What needs to be done:
Word for word, retype the entire listing.

Listed records:
-=-=-

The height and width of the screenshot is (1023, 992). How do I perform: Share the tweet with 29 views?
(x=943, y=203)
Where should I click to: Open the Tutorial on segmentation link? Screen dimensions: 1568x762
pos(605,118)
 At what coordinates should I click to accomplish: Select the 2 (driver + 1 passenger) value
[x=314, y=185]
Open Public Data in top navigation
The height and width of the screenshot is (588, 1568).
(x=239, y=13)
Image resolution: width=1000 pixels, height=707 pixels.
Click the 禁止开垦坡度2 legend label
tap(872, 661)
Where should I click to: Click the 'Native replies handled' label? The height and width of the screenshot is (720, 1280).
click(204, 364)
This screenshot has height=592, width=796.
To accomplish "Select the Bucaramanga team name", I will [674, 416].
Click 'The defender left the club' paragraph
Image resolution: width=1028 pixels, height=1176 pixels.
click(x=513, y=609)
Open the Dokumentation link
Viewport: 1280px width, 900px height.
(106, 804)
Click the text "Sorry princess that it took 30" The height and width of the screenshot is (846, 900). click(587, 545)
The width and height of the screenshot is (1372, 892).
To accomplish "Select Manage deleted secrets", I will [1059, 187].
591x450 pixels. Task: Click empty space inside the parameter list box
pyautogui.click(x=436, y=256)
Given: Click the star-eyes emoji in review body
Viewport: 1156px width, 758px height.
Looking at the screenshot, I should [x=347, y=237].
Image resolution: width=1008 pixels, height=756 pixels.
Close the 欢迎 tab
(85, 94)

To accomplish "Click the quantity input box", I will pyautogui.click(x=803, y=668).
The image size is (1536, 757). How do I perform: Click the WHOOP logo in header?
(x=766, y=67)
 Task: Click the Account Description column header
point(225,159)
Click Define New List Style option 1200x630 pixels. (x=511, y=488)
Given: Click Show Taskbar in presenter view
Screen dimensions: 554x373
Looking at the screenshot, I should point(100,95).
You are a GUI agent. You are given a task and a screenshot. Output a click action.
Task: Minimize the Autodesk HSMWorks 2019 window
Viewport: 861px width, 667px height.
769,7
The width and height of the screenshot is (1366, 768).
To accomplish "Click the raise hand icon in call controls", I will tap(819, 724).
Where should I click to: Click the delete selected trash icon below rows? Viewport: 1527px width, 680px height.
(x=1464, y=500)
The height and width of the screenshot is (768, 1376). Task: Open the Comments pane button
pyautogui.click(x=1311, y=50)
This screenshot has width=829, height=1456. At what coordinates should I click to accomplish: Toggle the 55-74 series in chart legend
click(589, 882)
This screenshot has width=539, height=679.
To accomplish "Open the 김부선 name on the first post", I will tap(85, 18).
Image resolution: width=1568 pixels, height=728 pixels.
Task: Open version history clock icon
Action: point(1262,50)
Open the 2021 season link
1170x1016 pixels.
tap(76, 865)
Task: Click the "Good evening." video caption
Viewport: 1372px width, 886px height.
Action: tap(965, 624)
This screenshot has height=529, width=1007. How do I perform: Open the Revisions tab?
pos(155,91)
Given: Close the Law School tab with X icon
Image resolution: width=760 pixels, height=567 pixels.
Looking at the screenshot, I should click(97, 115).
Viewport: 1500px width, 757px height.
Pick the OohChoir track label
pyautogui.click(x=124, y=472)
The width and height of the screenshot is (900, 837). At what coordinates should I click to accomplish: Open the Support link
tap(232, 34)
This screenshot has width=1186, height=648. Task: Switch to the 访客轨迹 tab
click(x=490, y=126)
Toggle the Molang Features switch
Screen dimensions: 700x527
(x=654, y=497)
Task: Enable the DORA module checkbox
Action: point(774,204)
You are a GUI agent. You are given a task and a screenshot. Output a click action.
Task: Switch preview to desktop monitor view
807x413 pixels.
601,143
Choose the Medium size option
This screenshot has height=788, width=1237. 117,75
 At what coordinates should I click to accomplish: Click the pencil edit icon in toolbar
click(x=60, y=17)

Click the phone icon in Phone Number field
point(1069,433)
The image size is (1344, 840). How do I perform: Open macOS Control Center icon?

-=-=-

Answer to the problem:
The height and width of the screenshot is (1023, 992). How do I perform: Share the tweet with 29 views?
(x=943, y=203)
Where should I click to: Open the Tutorial on segmentation link? Screen dimensions: 1568x762
pos(605,118)
 At what coordinates should I click to accomplish: Select the 2 (driver + 1 passenger) value
[x=314, y=185]
Open Public Data in top navigation
The height and width of the screenshot is (588, 1568).
(x=239, y=13)
Image resolution: width=1000 pixels, height=707 pixels.
Click the 禁止开垦坡度2 legend label
tap(872, 661)
Where should I click to: Click the 'Native replies handled' label? The height and width of the screenshot is (720, 1280).
click(204, 364)
This screenshot has height=592, width=796.
To accomplish "Select the Bucaramanga team name", I will [674, 416].
Click 'The defender left the club' paragraph
Image resolution: width=1028 pixels, height=1176 pixels.
click(x=513, y=609)
Open the Dokumentation link
Viewport: 1280px width, 900px height.
(106, 804)
Click the text "Sorry princess that it took 30" The height and width of the screenshot is (846, 900). click(587, 545)
The width and height of the screenshot is (1372, 892).
To accomplish "Select Manage deleted secrets", I will [1059, 187].
591x450 pixels. Task: Click empty space inside the parameter list box
pyautogui.click(x=436, y=256)
Given: Click the star-eyes emoji in review body
Viewport: 1156px width, 758px height.
Looking at the screenshot, I should [x=347, y=237].
Image resolution: width=1008 pixels, height=756 pixels.
Close the 欢迎 tab
(85, 94)

To accomplish "Click the quantity input box", I will pyautogui.click(x=803, y=668).
The image size is (1536, 757). How do I perform: Click the WHOOP logo in header?
(x=766, y=67)
 Task: Click the Account Description column header
point(225,159)
Click Define New List Style option 1200x630 pixels. (x=511, y=488)
Given: Click Show Taskbar in presenter view
Screen dimensions: 554x373
Looking at the screenshot, I should point(100,95).
You are a GUI agent. You are given a task and a screenshot. Output a click action.
Task: Minimize the Autodesk HSMWorks 2019 window
Viewport: 861px width, 667px height.
769,7
The width and height of the screenshot is (1366, 768).
To accomplish "Click the raise hand icon in call controls", I will tap(819, 724).
Where should I click to: Click the delete selected trash icon below rows? Viewport: 1527px width, 680px height.
(x=1464, y=500)
The height and width of the screenshot is (768, 1376). Task: Open the Comments pane button
pyautogui.click(x=1311, y=50)
This screenshot has width=829, height=1456. At what coordinates should I click to accomplish: Toggle the 55-74 series in chart legend
click(589, 882)
This screenshot has width=539, height=679.
To accomplish "Open the 김부선 name on the first post", I will tap(85, 18).
Image resolution: width=1568 pixels, height=728 pixels.
Task: Open version history clock icon
Action: point(1262,50)
Open the 2021 season link
1170x1016 pixels.
tap(76, 865)
Task: Click the "Good evening." video caption
Viewport: 1372px width, 886px height.
Action: tap(965, 624)
This screenshot has height=529, width=1007. How do I perform: Open the Revisions tab?
pos(155,91)
Given: Close the Law School tab with X icon
Image resolution: width=760 pixels, height=567 pixels.
Looking at the screenshot, I should click(97, 115).
Viewport: 1500px width, 757px height.
Pick the OohChoir track label
pyautogui.click(x=124, y=472)
The width and height of the screenshot is (900, 837). At what coordinates should I click to accomplish: Open the Support link
tap(232, 34)
This screenshot has width=1186, height=648. Task: Switch to the 访客轨迹 tab
click(x=490, y=126)
Toggle the Molang Features switch
Screen dimensions: 700x527
(x=654, y=497)
Task: Enable the DORA module checkbox
Action: point(774,204)
You are a GUI agent. You are given a task and a screenshot. Output a click action.
Task: Switch preview to desktop monitor view
807x413 pixels.
601,143
Choose the Medium size option
This screenshot has height=788, width=1237. 117,75
 At what coordinates should I click to accomplish: Click the pencil edit icon in toolbar
click(x=60, y=17)

Click the phone icon in Phone Number field
point(1069,433)
The image size is (1344, 840). How do I perform: Open macOS Control Center icon?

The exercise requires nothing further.